* Begin SUPPLIED MATERIAL *
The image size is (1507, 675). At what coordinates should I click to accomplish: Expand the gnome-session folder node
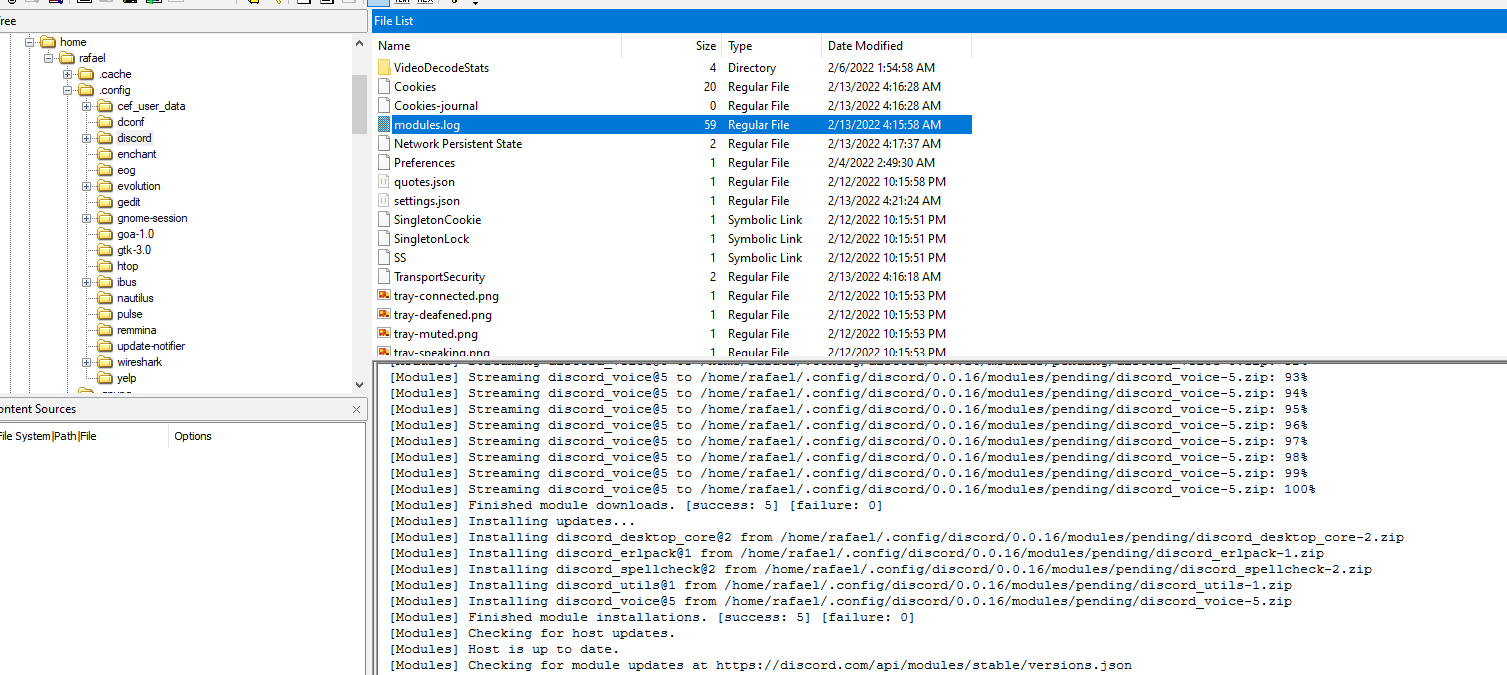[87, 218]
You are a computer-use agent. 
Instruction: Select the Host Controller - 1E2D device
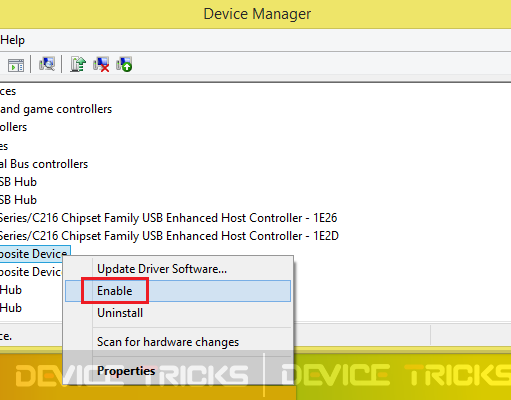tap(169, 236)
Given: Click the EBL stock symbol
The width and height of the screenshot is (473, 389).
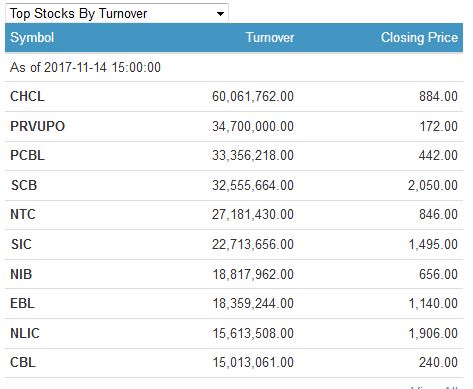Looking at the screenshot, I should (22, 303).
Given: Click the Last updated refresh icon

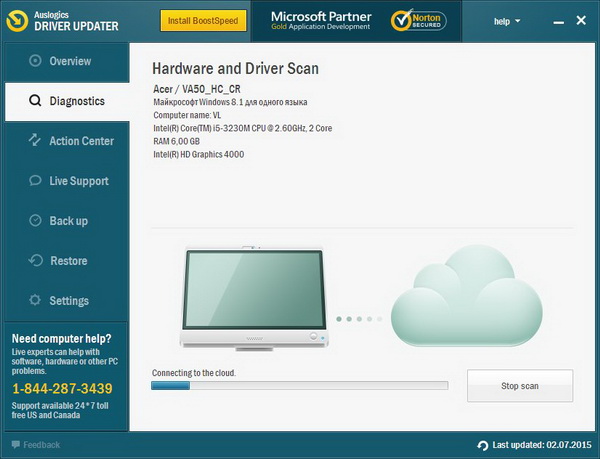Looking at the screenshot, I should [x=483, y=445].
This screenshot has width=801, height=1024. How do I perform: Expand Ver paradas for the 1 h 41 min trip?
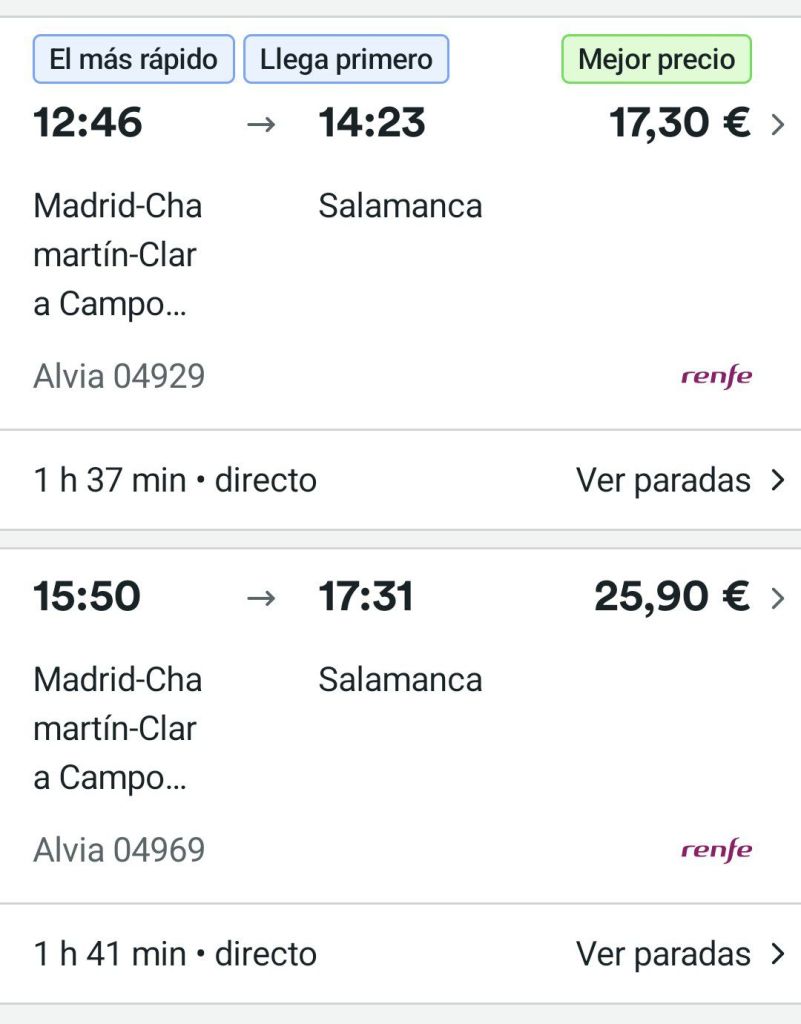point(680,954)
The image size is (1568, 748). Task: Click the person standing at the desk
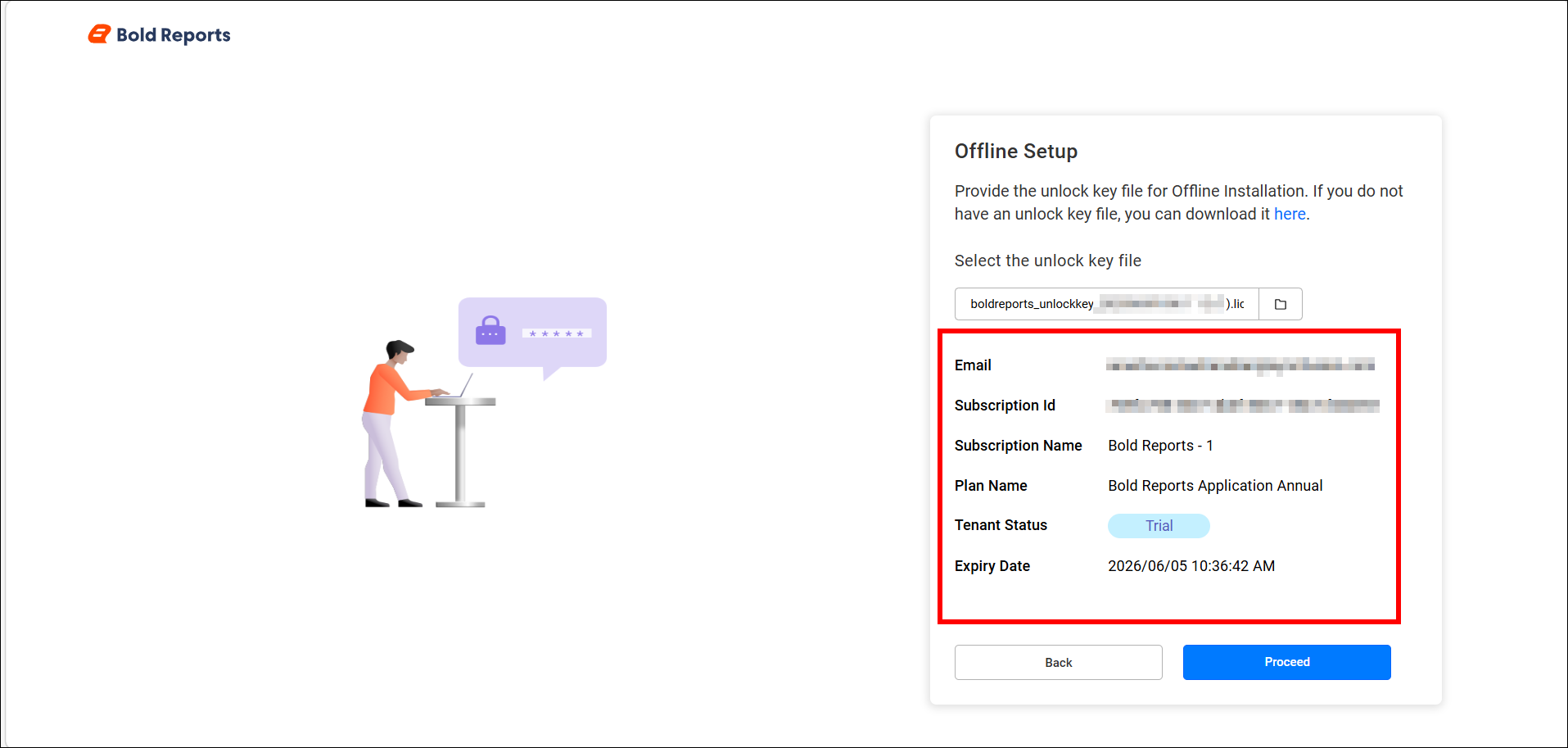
* End SUPPLIED MATERIAL *
> **EXERCISE BRIEF**: Write out all the lines above again word for word, without the pictures.

> **EXERCISE OUTPUT**:
The image size is (1507, 675). At what coordinates should I click to accomplish: Expand the gnome-session folder node
[87, 218]
You are a computer-use agent. 
Instruction: Select the Host Controller - 1E2D device
tap(169, 236)
Given: Click the EBL stock symbol
The width and height of the screenshot is (473, 389).
Looking at the screenshot, I should (22, 303).
Given: Click the Last updated refresh icon

Looking at the screenshot, I should [x=483, y=445].
This screenshot has width=801, height=1024. How do I perform: Expand Ver paradas for the 1 h 41 min trip?
point(680,954)
The image size is (1568, 748). Task: Click the person standing at the desk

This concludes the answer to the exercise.